TASK TO CARRY OUT — Could you rewrite the section of the Waaree expansion text that begins at "The company is" and stops after "clean-energy manufacturing player.", with "PV glass" changed to "solar glass"?

[[ GIVEN TEXT open ]]

The company is also building a wider energy-transition platform. It plans 20 GWh of battery energy storage capacity, including 3.5 GWh in the current financial year and 16.5 GWh by the next year. It is also setting up 4 GW inverter capacity, 20,000 MVA transformer capacity, 2,500 TPD PV glass capacity and 1 GW green hydrogen electrolyser capacity. This marks its move from a solar module maker to a broader clean-energy manufacturing player.
Waaree is also working on global diversification. Its 1.6 GW US manufacturing facility has already ramped up. The company expects to expand US capacity to 4.2 GW over the next six months. Management said this should help it serve the US market through local capacity and reduce exposure to tariff-related risks.

[[ GIVEN TEXT closed ]]
[[ INFORMATION SHOWN open ]]

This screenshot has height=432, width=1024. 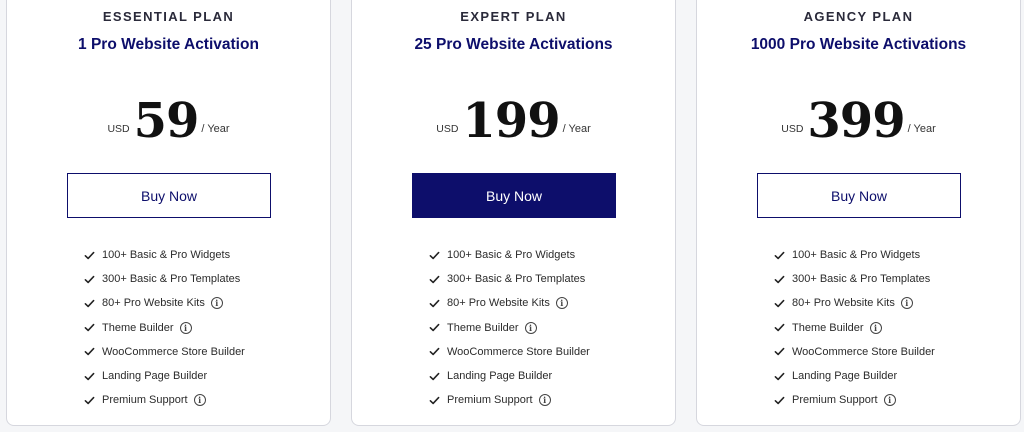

[[ INFORMATION SHOWN closed ]]

OUTPUT OF THE EXERCISE —
The company is also building a wider energy-transition platform. It plans 20 GWh of battery energy storage capacity, including 3.5 GWh in the current financial year and 16.5 GWh by the next year. It is also setting up 4 GW inverter capacity, 20,000 MVA transformer capacity, 2,500 TPD solar glass capacity and 1 GW green hydrogen electrolyser capacity. This marks its move from a solar module maker to a broader clean-energy manufacturing player.